But the Government approved amendments at the report stage of the 2021 Finance Bill so that property lettings companies will be eligible for the new allowances, as Stuart Grimster, Head of Property & Construction at Old Mill explains:
“It means enhanced allowances will be available where a company purchases or constructs a building to let out and fits it out with fixtures and other assets which contribute to the functionality of the building.
“Of course, such fixtures already qualified for capital allowances, and therefore a company can utilise their Annual Investment Allowance (AIA) of up to £1 million (until 31 December 2021) on such expenditure, resulting in an effective 100% tax deduction in the year of purchase.

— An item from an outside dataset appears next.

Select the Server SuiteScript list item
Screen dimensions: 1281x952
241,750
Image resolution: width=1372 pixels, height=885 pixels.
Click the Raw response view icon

‘However, following the amendments to the Bill, property landlords will be able to take advantage of the 130% super-deduction for main pool assets and maintain their AIA for special rate assets.’
Grimster says that if the change is passed it will be hugely significant for landlords and the property and construction sector as a whole.
‘What this change means is that claimants can cut their tax bill by up to 25p for every £1 they invest, but in the first drafting of the Bill, landlords were not included’ says Grimster.
‘Landlords have been brought into the frame, and when you consider that under the new rules, a property landlord incurring £1m of qualifying expenditure can save almost a quarter of a million pounds on their corporate tax bill*, you can see why this change is so significant.
‘Tax savings like this offer landlords a huge incentive to make additional investments, and bring planned investments forward which will help stimulate much needed growth in the sector.’
But says Grimster, landlords will have to move fast to take advantage, because it is only available for two years.
He concludes: ‘To qualify, expenditure needs to be incurred – which means an unconditional obligation to pay has arisen – on or after 1 April 2021 but before 1 April 2023 on ‘new and unused’ plant and machinery, but the Chancellor has said that any contracts entered into before 3 March 2021, regardless of when the unconditional obligation arises, will not qualify for the new relief.’